Appendix 0.C Integration across models

Our solution serves as a free lunch applicable to various architectures and segmentation models with just 2-3 lines of code modification. Specifically, for MaskCLIP and SCLIP, we achieve this by eliminating the residual connection and Feed-Forward Network (FFN) of the last self-attention layer. For GEM, we utilize the attention output from the final layer as the final representation. Importantly, we preserve the original attention mechanisms of these methods. For baseline model, i.e., CLIP, BLIP, OpenCLIP, and MetaCLIP, we enhance them by incorporating our complete solution. The performance of different models on five datasets is summarized in Tab. 2. The results demonstrate that our solution consistently enhances the performance of existing models in open-vocabulary semantic segmentation tasks, showcasing its exceptional generalizability.

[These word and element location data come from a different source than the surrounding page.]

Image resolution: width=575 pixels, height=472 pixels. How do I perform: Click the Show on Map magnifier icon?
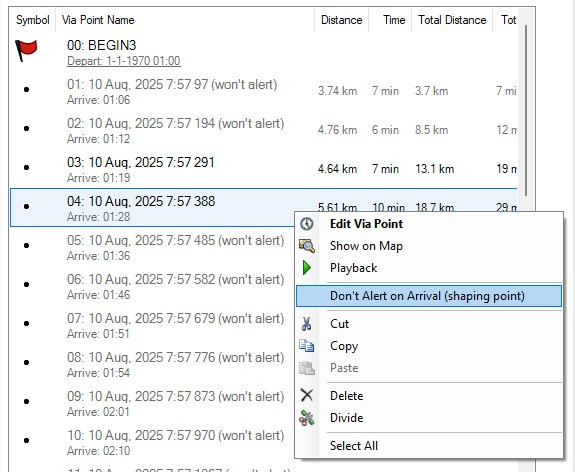pyautogui.click(x=307, y=246)
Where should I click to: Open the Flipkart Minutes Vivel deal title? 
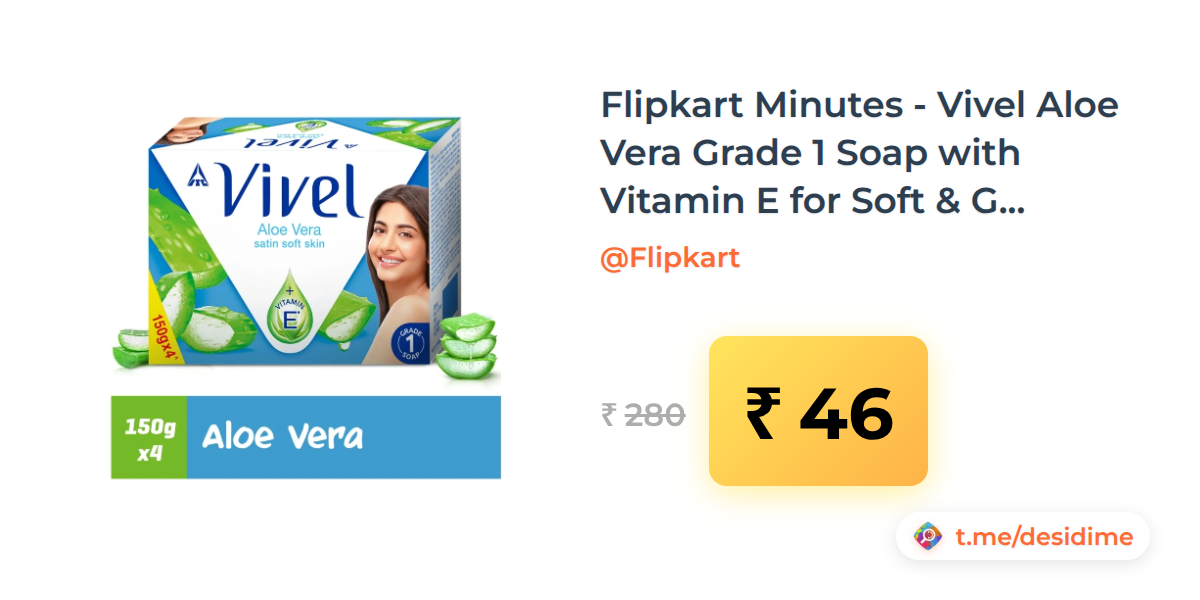pyautogui.click(x=859, y=152)

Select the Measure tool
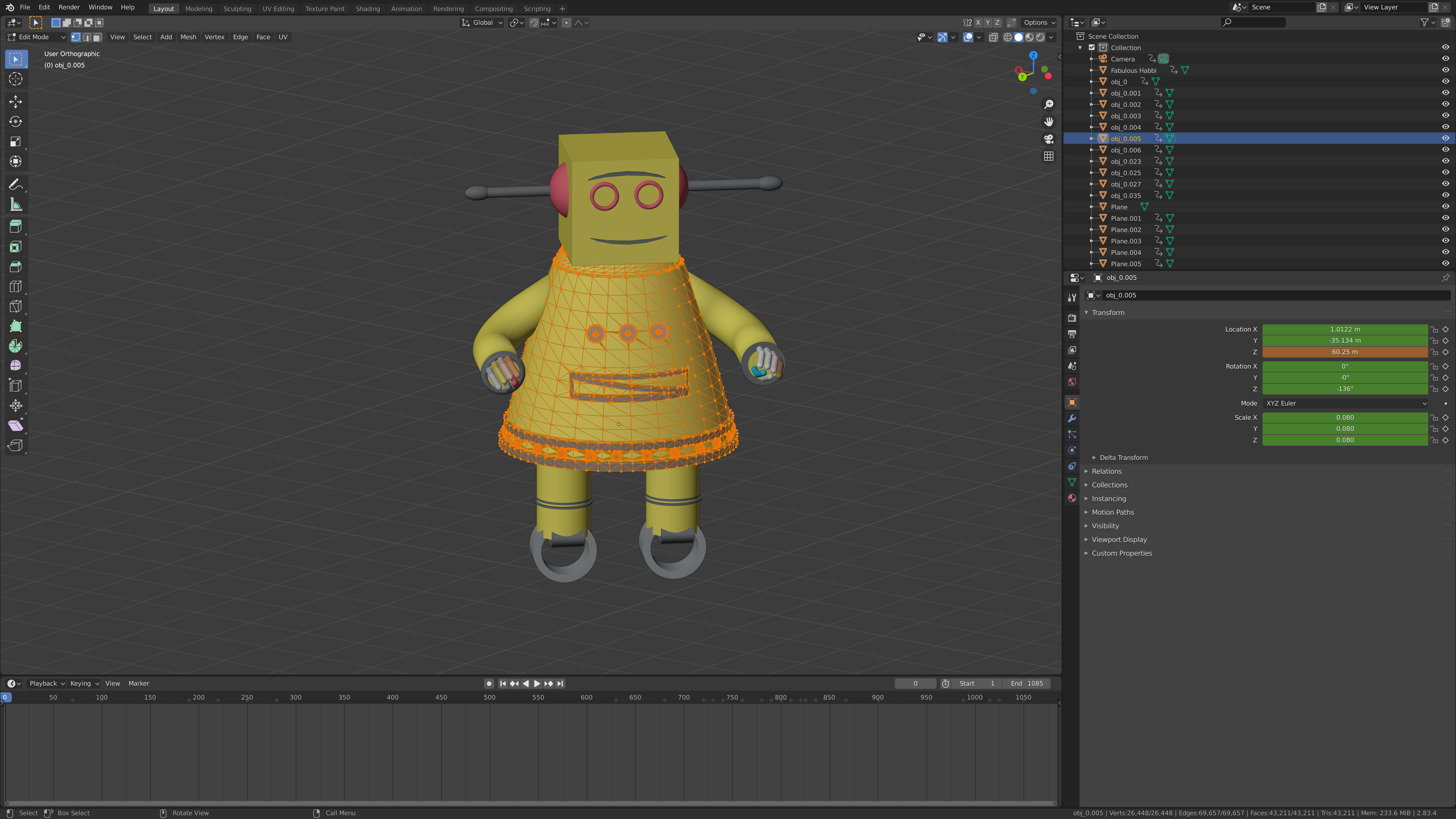[15, 204]
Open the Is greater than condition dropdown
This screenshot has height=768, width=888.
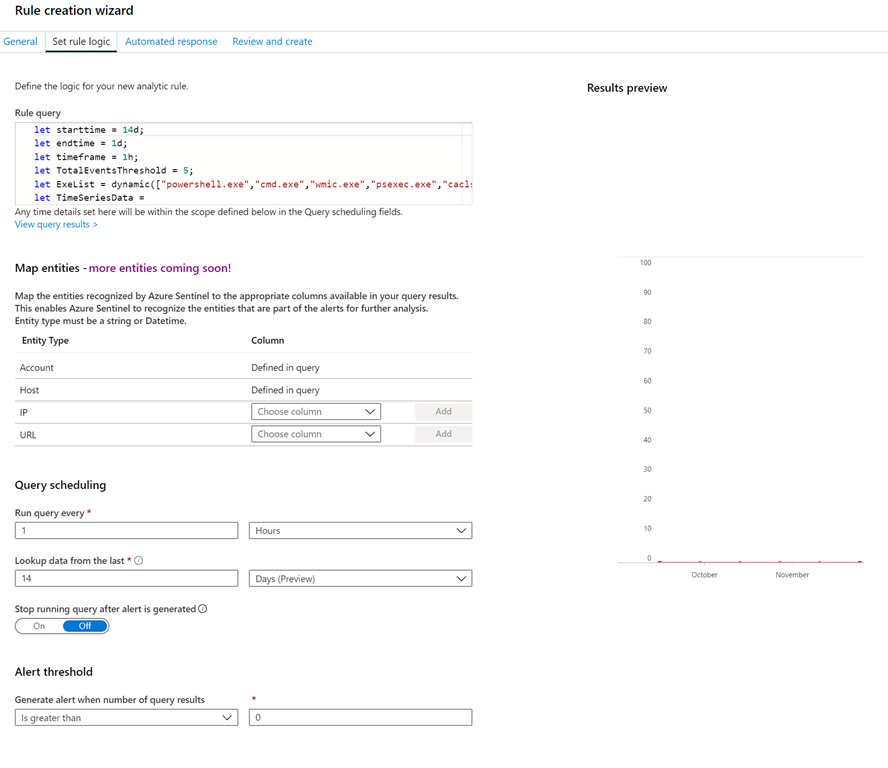(x=126, y=718)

Appendix 0.D Visualization of feature maps

To intuitively demonstrate how the residual connections affect the performance, we visualize the feature maps of $X_{\textup{res}}$ , $X_{\textup{attn}}$ , and $X_{\textup{sum}}$ for two randomly selected samples in Fig. 2. It is obvious that the $X_{\textup{res}}$ feature maps associated with the residual connections are characterized by peak values in one channel (highlighted in a red box), significantly surpassing the other channels. And $X_{\textup{sum}}$ is similar to $X_{\textup{res}}$ , indicating the big influence of $X_{\textup{res}}$ to the final feature. Conversely, the feature maps in $X_{\textup{attn}}$ demonstrate a more uniform distribution across channels. Given that the segmentation map is derived from the cosine similarity of feature vectors at each spatial location, such a disparity implies that the features in $X_{\textup{sum}}$ and $X_{\textup{res}}$ are less discernible compared to those in $X_{\textup{attn}}$ , thereby introducing noise into the segmentation results. This observation supports our proposal that the high-level supervision in CLIP emphasizes the global feature direction in the residual latent space, making local feature vectors less distinguishable and leading to noise in residual features.

Appendix 0.E Additional qualitative examples

In this part, we present more qualitative results comparison between ClearCLIP and state-of-the-art methods. Figs. 3 and 4 show the results from COCOStuff, ADE20K and Pascal Context59 datasets respectively. Similar to the findings in the main text, the results of ClearCLIP exhibit much less noise than other methods, further underscoring the superiority of our method.